In today’s globalised scene, it is often tricky to clearly demarcate and assign the responsibility of ensuring maritime safety to each party or territorial state – fleets and tankers travel globally and across territorial waters to transport goods from one place to another. Fortunately, authorities in the region have agreed to step up on enforcement to tame the brazenness of sea robbers. The Regional Cooperation Agreement on Combating Piracy and Armed Robbery against Ships in Asia (ReCAAP) Information Sharing Centre is one example of the regional governments’ joint effort to combat piracy and armed robbery. 


What more can organisations do to combat piracy and maritime robberies?


The immediate consequences of sea robberies include injured crew members and financial losses from stolen goods and items. From a long-term perspective, prolonged sea robberies would impede the safe transportation of cargoes from port to destination. In turn, organisations of all sizes (maritime shipping companies in particular) stand to experience disruptions in their supply chain, damage to reputation and even loss of business. 

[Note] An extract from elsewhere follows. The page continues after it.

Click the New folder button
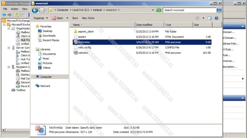 point(88,18)
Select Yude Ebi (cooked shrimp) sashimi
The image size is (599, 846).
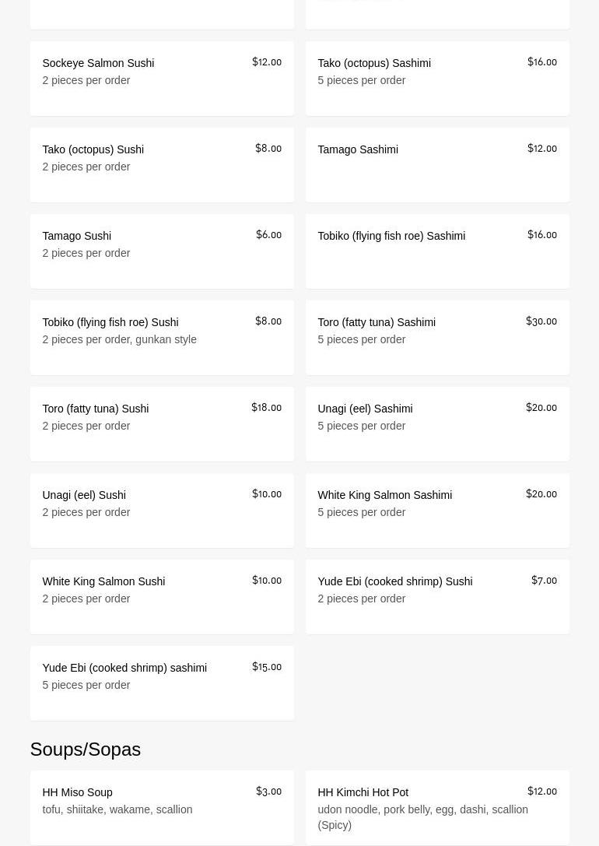pyautogui.click(x=162, y=683)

Piracy and maritime robberies have been detrimental and the important role of mitigating against them should not lie solely in the hands of authorities – organisations need to step up and avoid taking a backseat. Some practical steps which organisations can take to complement regional efforts in minimising risks from sea robberies include:


  1. Ensuring that the shipmaster provides a ship security plan before each voyage. It is recommended that the ship security plan includes various voyage routes that avoid High-Risk Areas (HRA) and that the routes should remain private and confidential to only the shipmaster and the relevant parties in the shore management team. On the other hand, the reporting procedures and policies of the ship which is included in the security plan should be disclosed to the crew. 

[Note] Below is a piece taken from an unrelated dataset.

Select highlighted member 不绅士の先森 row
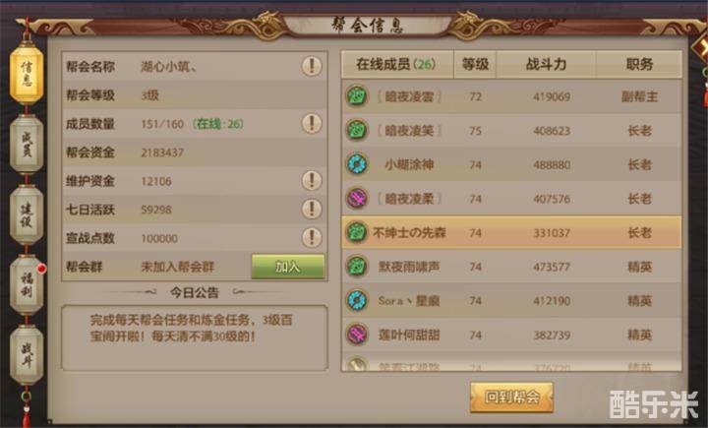 [511, 232]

  1. Putting in place appropriate ship protection measures. Ship protection measures can be broken down into the following three layers:
  • Primary layer of defence – Vigilance of crew at all times to ensure all-round lookout, using razor wire to create a protective barrier around the ship, engage the service of privately contracted armed security personnel (PCASP)
  • Secondary layer of defence – Door hardening, excellent CCTV coverage coupled with fixed searchlights, enhanced bridge protection through the installation of blast-resistance bridge windows, Ship Security Alert System (SSAS) 
  • Last layer of defence – Internal door hardening, pre-determining a muster point


  1. Performing due diligence by screening the backgrounds of the crew. It is crucial to ensure that all crew onboard are credible and reliable. Hence, a thorough background screen of the crew is necessary to sift out individuals who may be in collusion with pirates and robbers. The crew should also be qualified with relevant anti-piracy knowledge. 

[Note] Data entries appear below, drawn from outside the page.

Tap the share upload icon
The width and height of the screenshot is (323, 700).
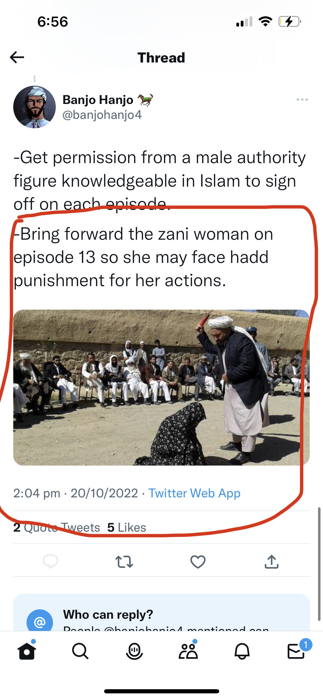272,561
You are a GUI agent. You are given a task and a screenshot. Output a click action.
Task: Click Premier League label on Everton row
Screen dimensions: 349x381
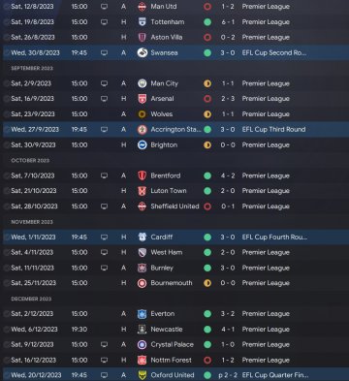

  1. Inspecting the ship and cargoes before and during sailing. The crew or the assigned third-party ship security officers should be rostered to do the above, paying special attention to high-value and vulnerable articles. Cargoes should be safely and securely stowed throughout the voyage.


  1. Maintaining close communications with relevant authorities. The shipmaster should, at all times, be situationally aware of reports and warnings provided by the ReCAAP or other authorities regarding piracy and sea robbery. Additionally, the shipmaster ought to check in and report to the organisation’s shore management teams regularly on the status of the voyage as well as any concerns or dangers.



Piracy and maritime robbery is a present and ongoing threat which the littoral state authorities and organisations should work together to combat. Through the sharing of regional intelligence, heightened vigilance and the enforcement of robust ship security measures, the risks of piracy and maritime robbery could be greatly reduced. When necessary, the hiring of experienced and competent PCASP may serve as an asset for organisations to mitigate threats and hostilities from pirates or robbers.